The team from the office of the Chief Prosecutor of Rome, having arrived in Cambridge on Tuesday, went to work on Wednesday. The first order of business was the questioning of Giulio Regeni’s thesis supervisor, Maha Abdelrahman, by assistant prosecutor Colaiocco, followed by an early morning search of her office and her home, which led to the seizure of documents, computers, phones, USB sticks and hard drives.
It was a surprising turn of events. The professor, considered to be a material witness and not under investigation, finally spoke to the prosecutors after a year and a half of unsuccessful attempts by the latter to arrange an interview. After an initial meeting at Regeni’s funeral in Fiumicello, Abdelrahman, herself an Egyptian and an opponent of the current regime, had denied all requests and refused to meet with the Italians investigators.
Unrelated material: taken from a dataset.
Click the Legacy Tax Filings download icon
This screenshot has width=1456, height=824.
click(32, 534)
Her refusal ended up stirring a hornet’s nest in Italy, with political commentators and members of the government taking advantage of the opportunity to shift the attention of the public from Cairo to London, and to accuse the professor of sympathizing with the Muslim Brotherhood, aiming to make everyone assume there had been some (vague and ill-defined) conspiracy.
But the young Italian researcher did not die at a British university. He died in the Egyptian capital, at the hands of “torture professionals.” Still, the lack of cooperation from Cambridge—which would be useful in order to clarify the details of the research, the contacts that Regeni made in Cairo, and the information he obtained, not in order to accuse the supervisor or the institution—did not make the work of the prosecutors any easier, already hampered as it was by false leads and illogical “theories” suggested for investigation by the el-Sisi regime.
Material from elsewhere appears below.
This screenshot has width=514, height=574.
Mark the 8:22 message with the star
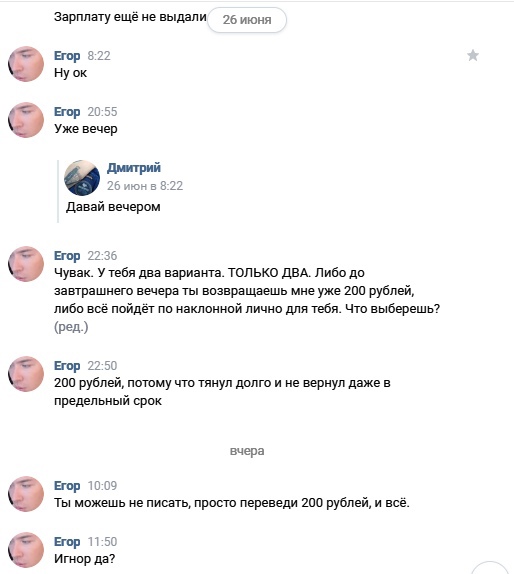[473, 56]
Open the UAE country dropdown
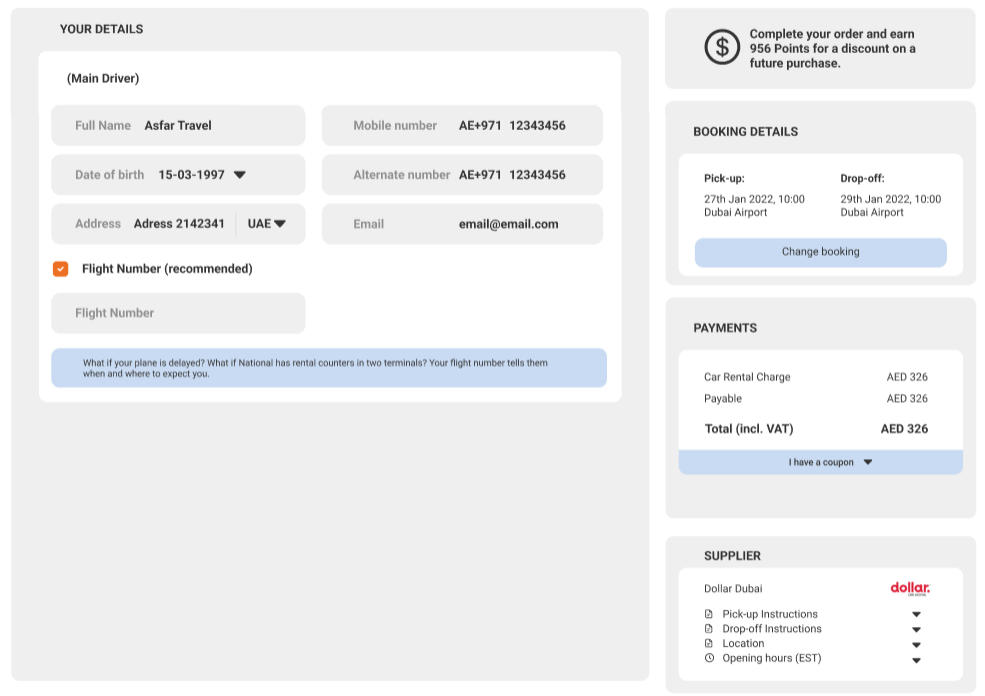The width and height of the screenshot is (985, 696). pos(267,224)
In the end, the Italians’ letters rogatory led to Abdelrahman being interviewed Wednesday. According to a statement by the prosecutor’s office, she answered all the questions she was asked, and confirmed what was already known: Regeni, she said, was free to choose the topic of his research, thus denying the rumors that appeared in Italian newspapers in November alleging that the topic had been decided for him.
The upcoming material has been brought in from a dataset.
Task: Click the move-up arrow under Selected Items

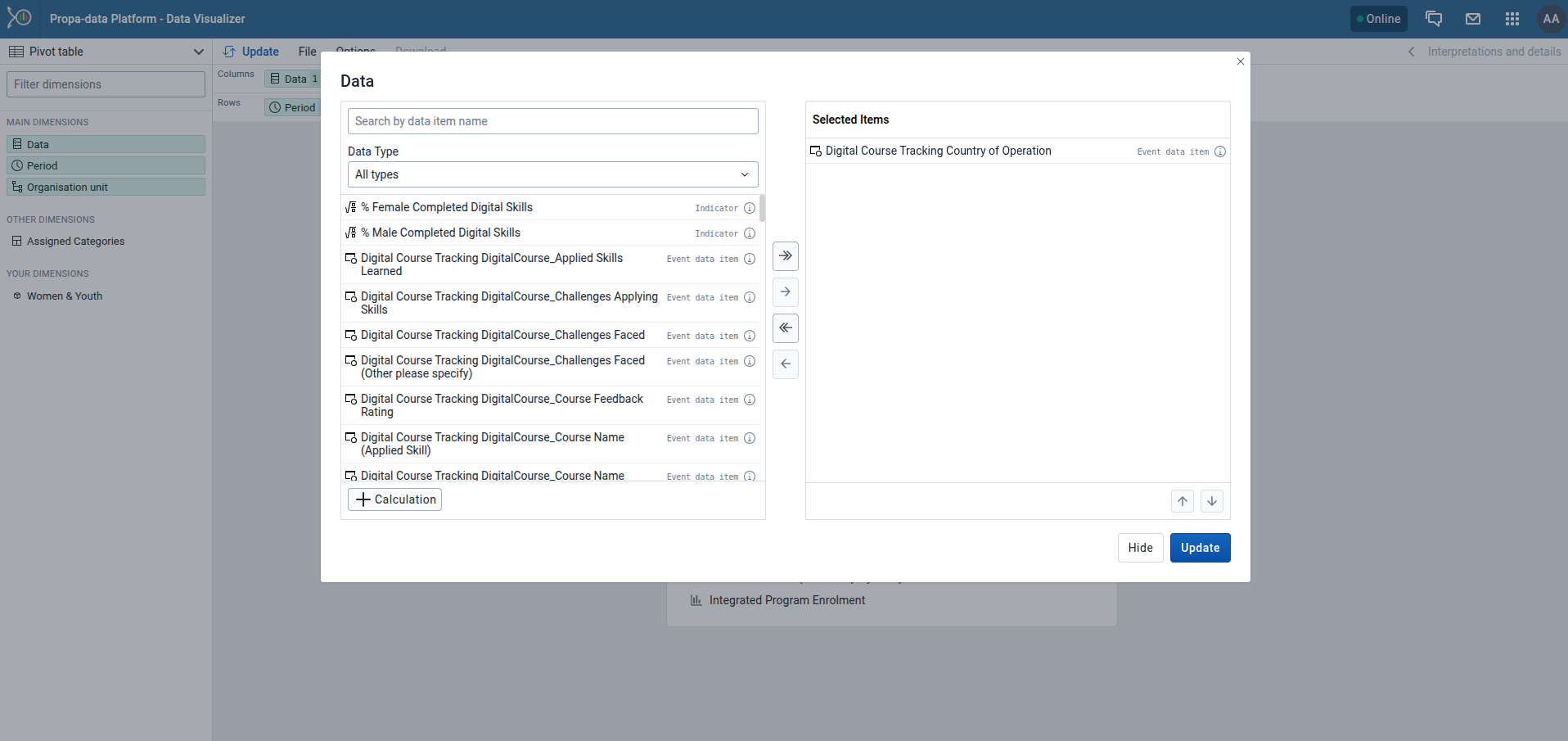Action: click(1182, 500)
The next step is to interview students who have previously gone to Egypt for the same reasons as Regeni. The local police have already identified students who carried out similar research in the past, focusing on the role of the independent trade unions that developed after the Tahrir Square revolution of 2011—a topic which is of great interest to the thesis supervisor.
From these students, Colaiocco is particularly intent on talking to a female researcher who was expelled from Egypt, where she was doing the same type of research as Regeni.
However, it was the search of Abdelrahman’s home and office that clearly got everyone’s attention. In a statement, the Prosecutor’s Office of Rome clarified that the search was performed by the ROS (Special Operations Group of the carabinieri) and SCO (Central Operations Service of the Italian police), in collaboration with the British authorities: “The computer storage media and materials acquired will be useful for establishing, with full clarity, in an unmistakable and objective manner, the role played by the professor in the events which are under investigation.”
These words raise the possibility of new investigative scenarios, which might be able to shed light on the results that Regeni had gotten in his research in the field until Jan. 25, 2016 (and regarding which he told his family that he had met with his thesis supervisor in Cairo, shortly before his disappearance). This trail of breadcrumbs may be able to lead us to those materially responsible for the young man’s barbaric murder.